Applications of Binomial Expansion (Edexcel IGCSE Further Pure Maths)

Revision Note

Written by: Roger B

Reviewed by: Dan Finlay

Applications of Binomial Expansion

How can I use the binomial expansion with more complex expressions?

You may be asked to find a series expansion for an expression like $\frac{1 + x}{3 + 2 x}$
- Rewrite as a product, $\frac{1 + x}{3 + 2 x} = (1 + x) {(3 + 2 x)}^{- 1}$

Find the binomial expansion of ${(3 + 2 x)}^{- 1}$

${(3 + 2 x)}^{- 1} = \frac{1}{3} - \frac{2}{9} x + \frac{4}{27} x^{2} - \frac{8}{81} x^{3} + . . .$

Note this has only been expanded up to the $x^{3}$ term
Multiply that expansion by $(1 + x)$ and simplify

$\begin{array}{rcl} (1 + x) {(3 + 2 x)}^{- 1} & = & (1 + x) (\frac{1}{3} - \frac{2}{9} x + \frac{4}{27} x^{2} - \frac{8}{81} x^{3} + . . .) \\ = & \frac{1}{3} - \frac{2}{9} x + \frac{4}{27} x^{2} - \frac{8}{81} x^{3} + \frac{1}{3} x - \frac{2}{9} x^{2} + \frac{4}{27} x 3 - \frac{8}{81} x^{4} + . . . \\ = & \frac{1}{3} + \frac{1}{9} x - \frac{2}{27} x^{2} + \frac{4}{81} x^{3} - \frac{8}{81} x^{4} + . . . \\ = & \frac{1}{3} + \frac{1}{9} x - \frac{2}{27} x^{2} + \frac{4}{81} x^{3} - . . . \end{array}$

This is only valid up to the $x^{3}$ term
To get more terms we would have to start with more terms for ${(3 + 2 x)}^{- 1}$
$- \frac{8}{81} x^{4}$ is not the correct $x^{4}$ term for $\begin{array}{rcl} (1 + x) {(3 + 2 x)}^{- 1} \end{array}$ as there are more $x^{4}$ terms that were not found
Use the same process to find the expansion for something like $\frac{1 - 2 x}{\sqrt{2 + 3 x}}$
- Rewrite as a product, $\frac{1 - 2 x}{\sqrt{2 + 3 x}} = (1 - 2 x) {(2 + 3 x)}^{- \frac{1}{2}}$
- Find the binomial expansion of ${(2 + 3 x)}^{- \frac{1}{2}}$
- Multiply the expansion by $(1 - 2 x)$ and simplify

How can I use the binomial expansion to estimate a value?

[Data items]

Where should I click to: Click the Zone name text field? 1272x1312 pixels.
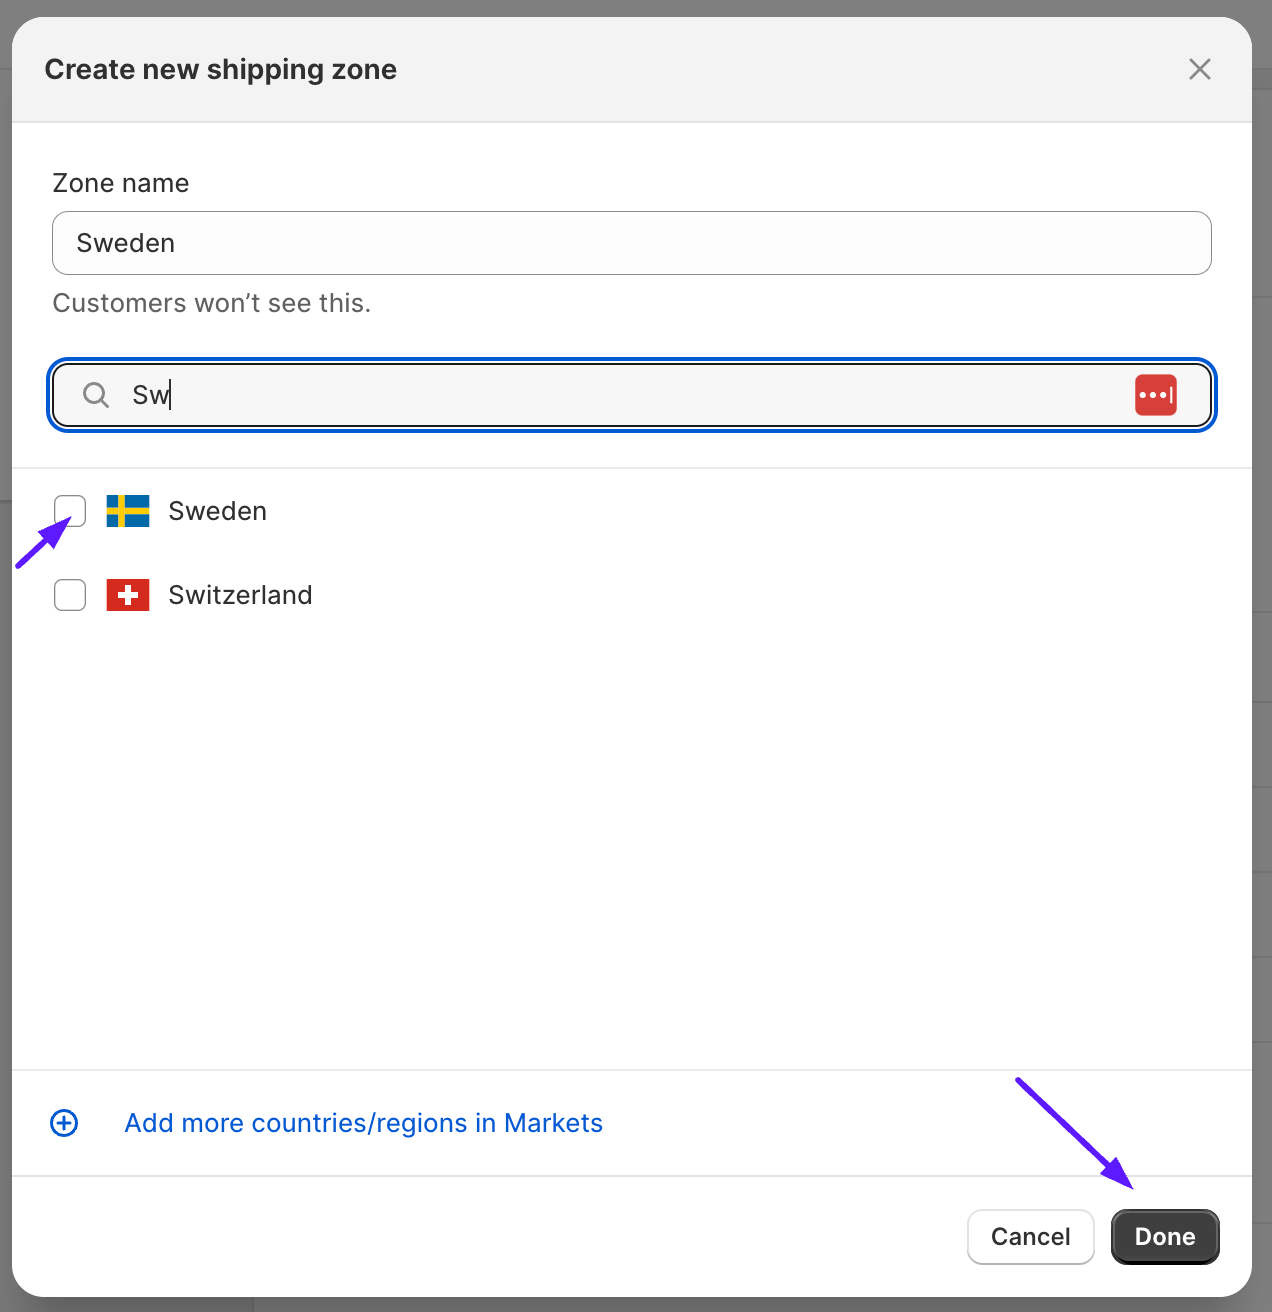tap(632, 242)
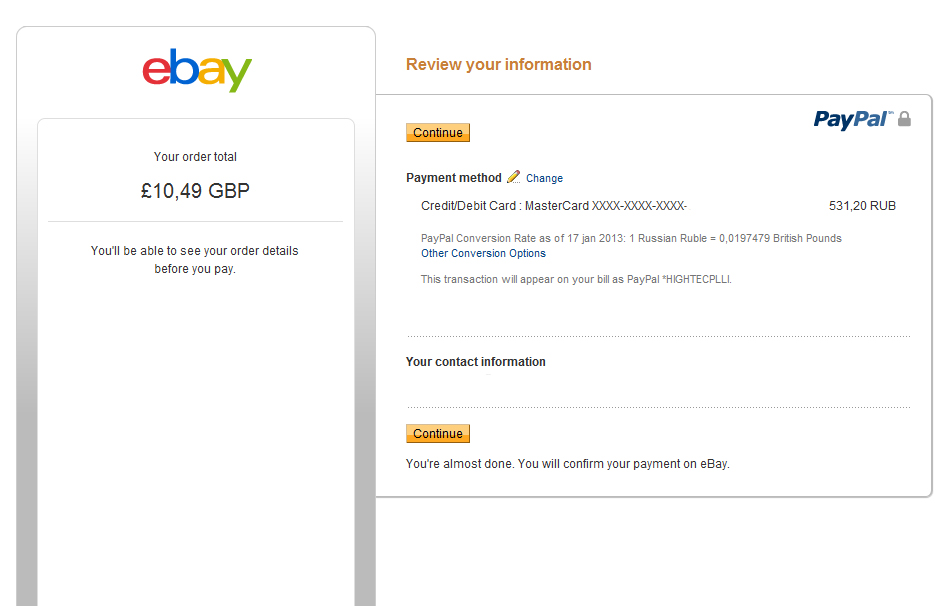The width and height of the screenshot is (950, 606).
Task: Open the Change payment method link
Action: [x=544, y=178]
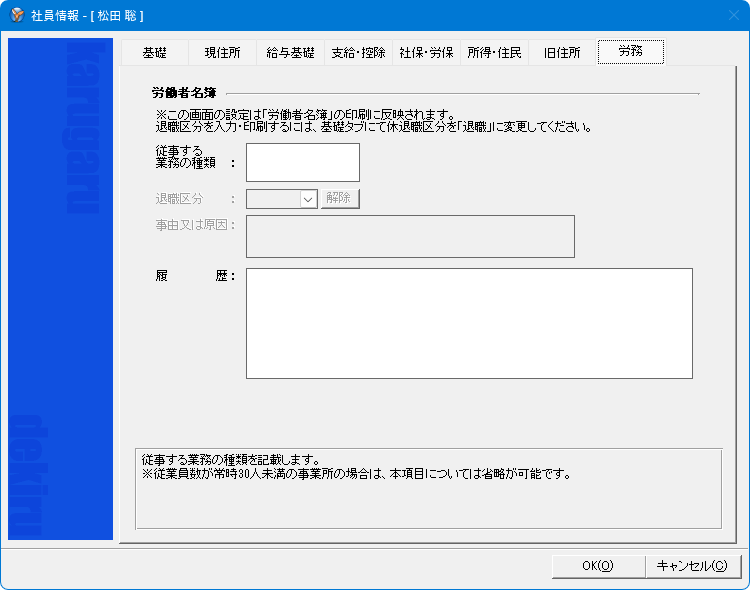Expand the 退職区分 dropdown arrow
Screen dimensions: 750x590
pyautogui.click(x=308, y=199)
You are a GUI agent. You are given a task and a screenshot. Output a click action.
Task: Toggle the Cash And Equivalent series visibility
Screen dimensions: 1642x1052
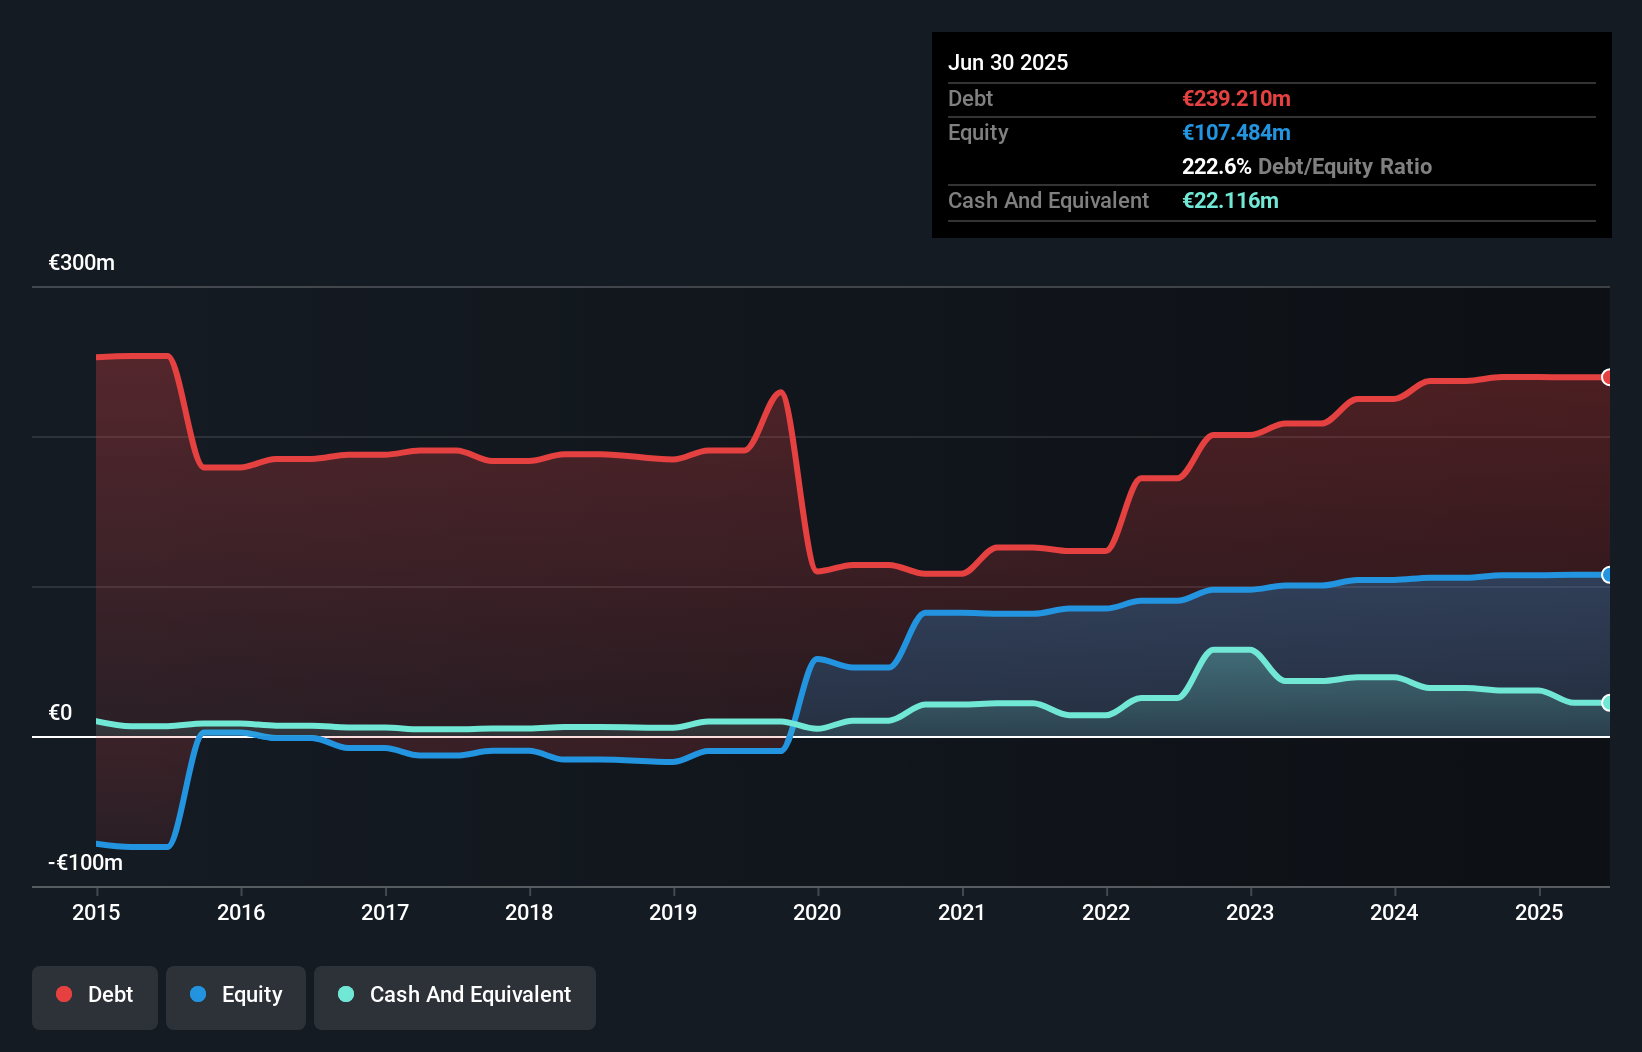pos(455,996)
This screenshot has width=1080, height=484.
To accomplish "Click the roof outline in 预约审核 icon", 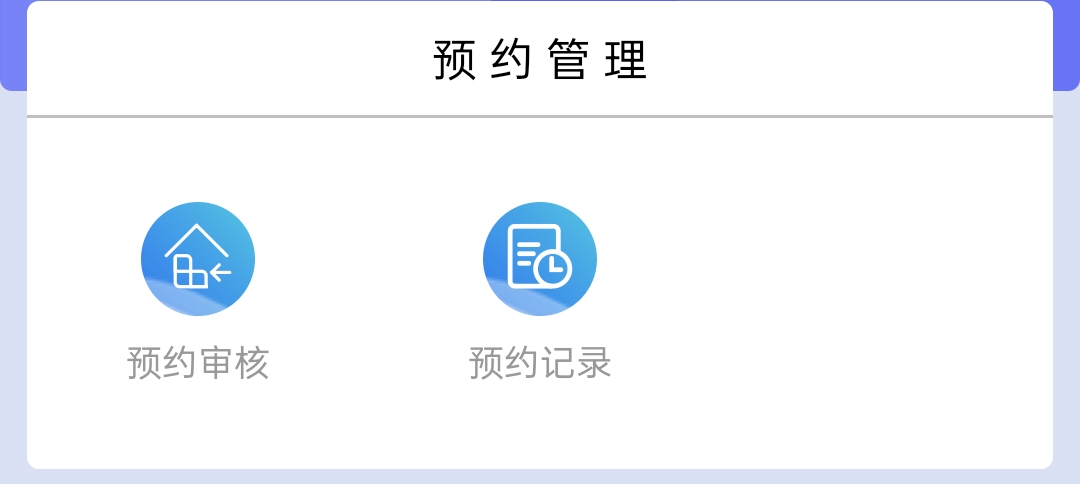I will point(197,240).
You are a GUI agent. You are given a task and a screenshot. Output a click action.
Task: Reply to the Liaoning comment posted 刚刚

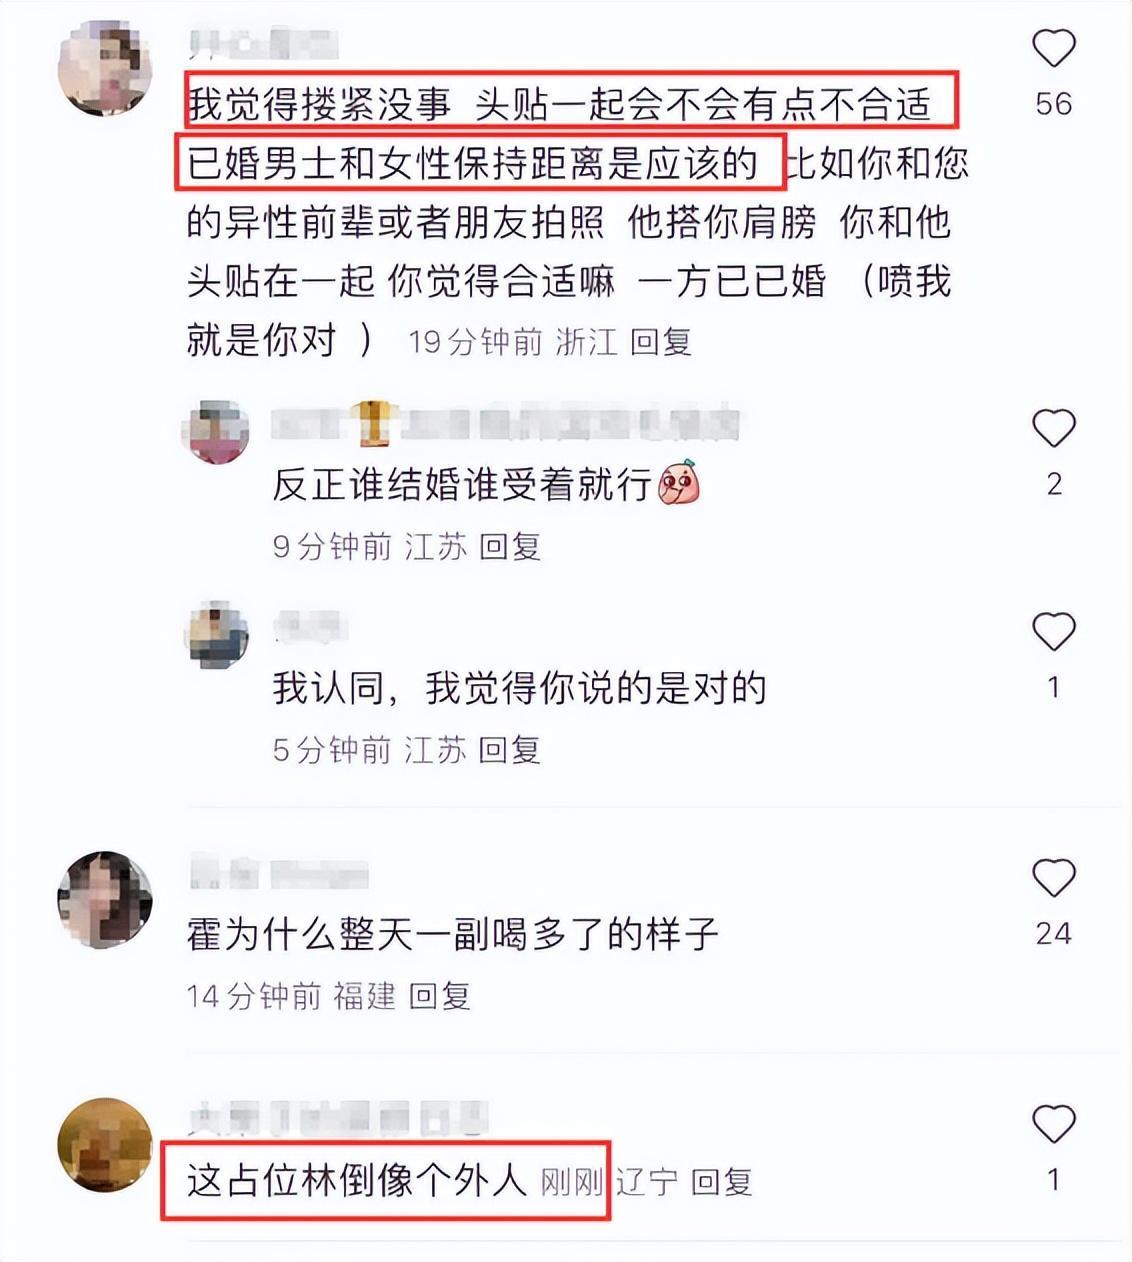pos(722,1182)
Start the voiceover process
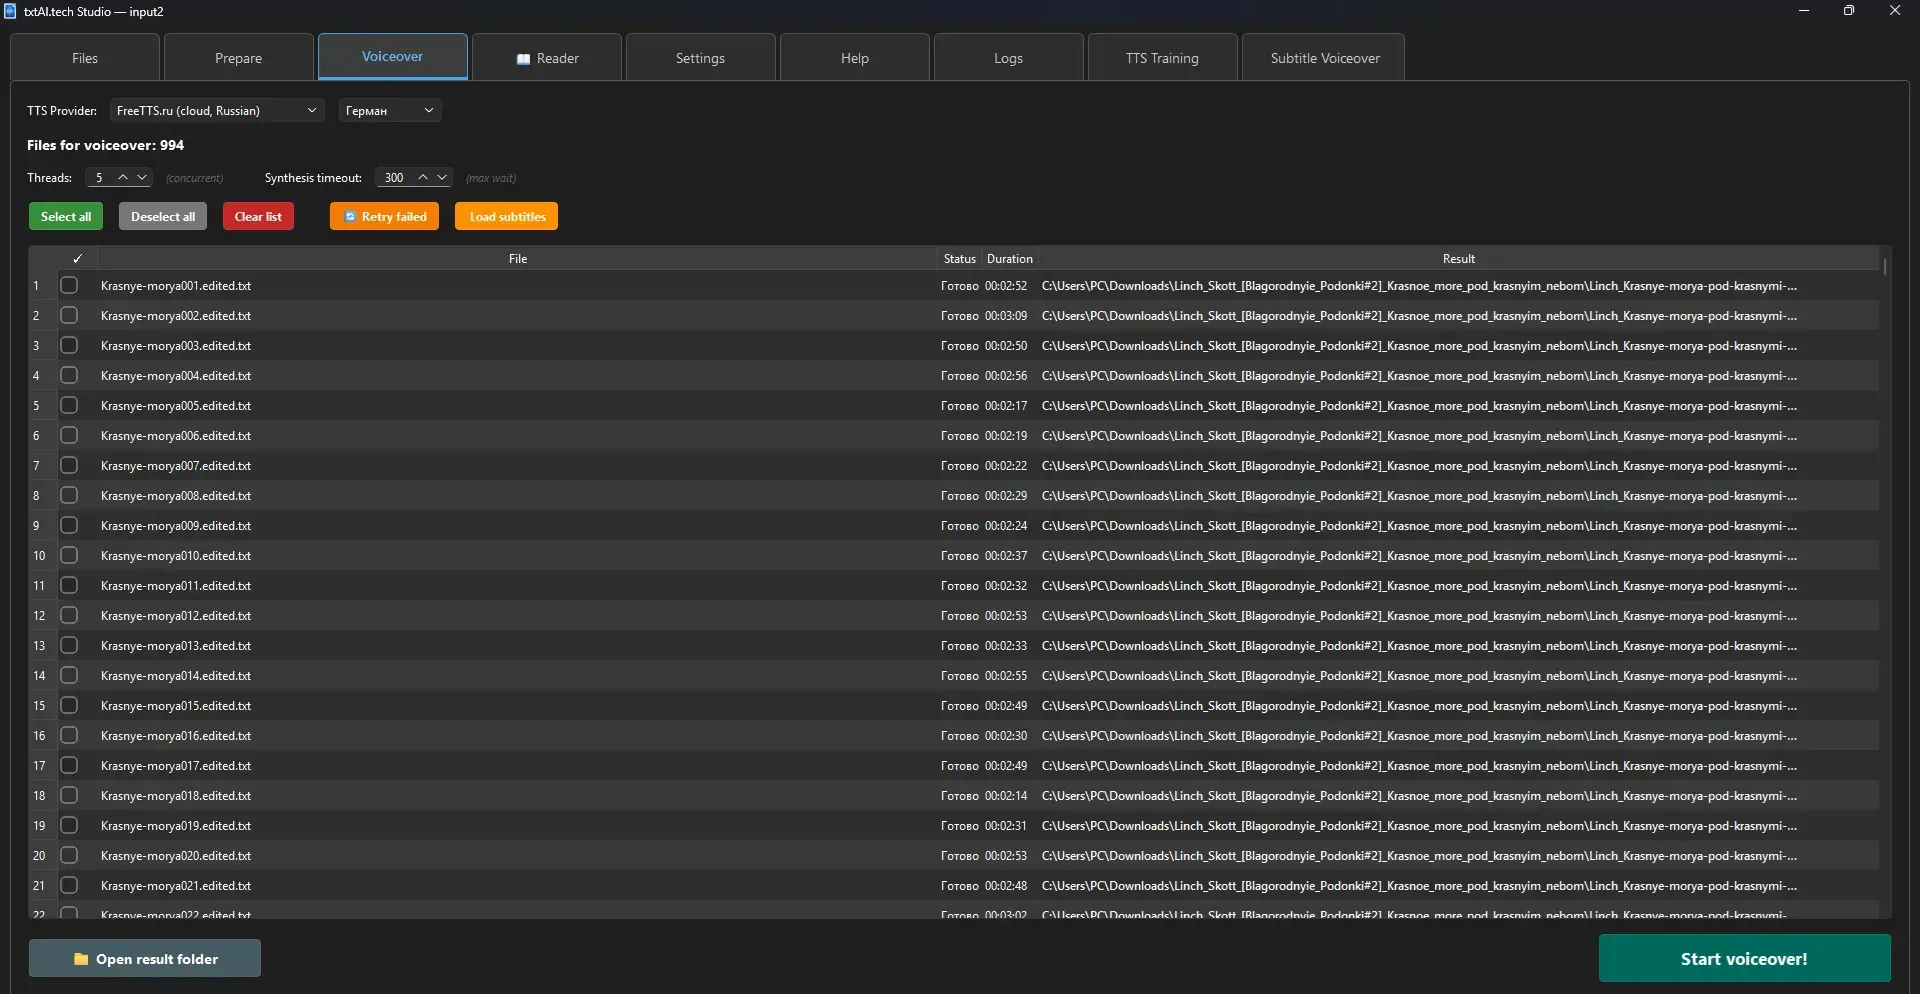Image resolution: width=1920 pixels, height=994 pixels. 1744,958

Your task
According to the binomial expansion note, why is −(8/81)x⁴ not the correct x⁴ term for (1 + x)(3 + 2x)⁻¹?

Finished answer
There are more x⁴ terms that were not found.